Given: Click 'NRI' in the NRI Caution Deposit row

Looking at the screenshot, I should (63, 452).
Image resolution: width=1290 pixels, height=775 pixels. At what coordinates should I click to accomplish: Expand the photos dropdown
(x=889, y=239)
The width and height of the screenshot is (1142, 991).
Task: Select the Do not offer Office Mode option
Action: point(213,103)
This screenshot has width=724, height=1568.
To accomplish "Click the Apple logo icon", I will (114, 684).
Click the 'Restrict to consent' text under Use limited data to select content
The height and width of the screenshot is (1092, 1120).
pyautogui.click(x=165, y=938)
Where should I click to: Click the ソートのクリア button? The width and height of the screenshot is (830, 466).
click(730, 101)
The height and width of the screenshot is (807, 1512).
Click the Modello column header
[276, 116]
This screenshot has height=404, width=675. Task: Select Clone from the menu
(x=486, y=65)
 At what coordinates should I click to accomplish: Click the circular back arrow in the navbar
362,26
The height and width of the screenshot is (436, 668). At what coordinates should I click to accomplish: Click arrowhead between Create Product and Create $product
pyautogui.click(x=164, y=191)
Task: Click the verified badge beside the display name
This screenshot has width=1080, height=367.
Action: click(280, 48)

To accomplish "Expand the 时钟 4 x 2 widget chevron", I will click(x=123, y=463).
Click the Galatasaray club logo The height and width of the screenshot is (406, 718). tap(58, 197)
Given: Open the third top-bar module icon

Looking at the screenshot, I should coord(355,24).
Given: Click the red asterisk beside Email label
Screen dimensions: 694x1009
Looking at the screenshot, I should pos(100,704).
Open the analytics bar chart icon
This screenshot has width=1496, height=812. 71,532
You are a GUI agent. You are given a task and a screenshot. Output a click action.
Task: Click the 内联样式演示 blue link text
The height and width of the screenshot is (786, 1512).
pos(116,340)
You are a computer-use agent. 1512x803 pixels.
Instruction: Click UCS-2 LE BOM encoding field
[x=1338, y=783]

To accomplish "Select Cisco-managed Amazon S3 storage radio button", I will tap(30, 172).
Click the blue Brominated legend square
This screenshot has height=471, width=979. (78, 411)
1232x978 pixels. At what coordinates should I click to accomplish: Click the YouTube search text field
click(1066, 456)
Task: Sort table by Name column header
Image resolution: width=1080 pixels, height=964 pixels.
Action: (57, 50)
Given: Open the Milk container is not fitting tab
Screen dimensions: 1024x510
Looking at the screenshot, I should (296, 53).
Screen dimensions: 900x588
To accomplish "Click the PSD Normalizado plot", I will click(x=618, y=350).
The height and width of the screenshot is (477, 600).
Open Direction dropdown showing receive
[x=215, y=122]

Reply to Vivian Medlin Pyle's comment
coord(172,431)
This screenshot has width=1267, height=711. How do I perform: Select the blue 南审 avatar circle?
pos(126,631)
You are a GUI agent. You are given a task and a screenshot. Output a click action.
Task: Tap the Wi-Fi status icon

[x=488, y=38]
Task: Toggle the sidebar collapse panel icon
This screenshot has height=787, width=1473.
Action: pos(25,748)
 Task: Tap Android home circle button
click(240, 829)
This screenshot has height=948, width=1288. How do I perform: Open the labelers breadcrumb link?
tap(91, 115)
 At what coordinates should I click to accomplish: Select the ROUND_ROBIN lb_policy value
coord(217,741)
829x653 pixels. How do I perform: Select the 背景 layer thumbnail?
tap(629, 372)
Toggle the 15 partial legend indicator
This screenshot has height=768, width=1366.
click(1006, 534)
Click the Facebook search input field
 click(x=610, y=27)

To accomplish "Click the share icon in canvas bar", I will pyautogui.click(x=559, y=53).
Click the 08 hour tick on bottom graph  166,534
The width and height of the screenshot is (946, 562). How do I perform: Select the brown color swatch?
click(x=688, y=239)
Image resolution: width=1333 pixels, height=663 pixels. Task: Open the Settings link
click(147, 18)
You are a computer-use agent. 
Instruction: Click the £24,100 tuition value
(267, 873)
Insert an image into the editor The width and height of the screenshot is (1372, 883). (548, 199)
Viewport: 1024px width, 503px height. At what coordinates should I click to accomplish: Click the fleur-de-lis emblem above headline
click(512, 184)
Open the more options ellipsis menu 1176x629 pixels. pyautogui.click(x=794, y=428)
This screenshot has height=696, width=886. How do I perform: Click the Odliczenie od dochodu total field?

The problem :: In the rows from the line with "Click the blue Brominated legend square" to the line with "click(147, 18)", swap "search" for "query" and write those lines out again with nothing else changed.

Answer for this exercise ::
Click the blue Brominated legend square
This screenshot has height=471, width=979. (78, 411)
1232x978 pixels. At what coordinates should I click to accomplish: Click the YouTube query text field
click(1066, 456)
Task: Sort table by Name column header
Image resolution: width=1080 pixels, height=964 pixels.
Action: (57, 50)
Given: Open the Milk container is not fitting tab
Screen dimensions: 1024x510
Looking at the screenshot, I should (296, 53).
Screen dimensions: 900x588
To accomplish "Click the PSD Normalizado plot", I will click(x=618, y=350).
The height and width of the screenshot is (477, 600).
Open Direction dropdown showing receive
[x=215, y=122]

Reply to Vivian Medlin Pyle's comment
coord(172,431)
This screenshot has width=1267, height=711. How do I perform: Select the blue 南审 avatar circle?
pos(126,631)
You are a GUI agent. You are given a task and a screenshot. Output a click action.
Task: Tap the Wi-Fi status icon

[x=488, y=38]
Task: Toggle the sidebar collapse panel icon
This screenshot has height=787, width=1473.
Action: pos(25,748)
 Task: Tap Android home circle button
click(240, 829)
This screenshot has height=948, width=1288. How do I perform: Open the labelers breadcrumb link?
tap(91, 115)
 At what coordinates should I click to accomplish: Select the ROUND_ROBIN lb_policy value
coord(217,741)
829x653 pixels. How do I perform: Select the 背景 layer thumbnail?
tap(629, 372)
Toggle the 15 partial legend indicator
This screenshot has height=768, width=1366.
click(1006, 534)
Click the Facebook query input field
 click(x=610, y=27)

To accomplish "Click the share icon in canvas bar", I will pyautogui.click(x=559, y=53).
Click the 08 hour tick on bottom graph  166,534
The width and height of the screenshot is (946, 562). How do I perform: Select the brown color swatch?
click(x=688, y=239)
Image resolution: width=1333 pixels, height=663 pixels. Task: Open the Settings link
click(147, 18)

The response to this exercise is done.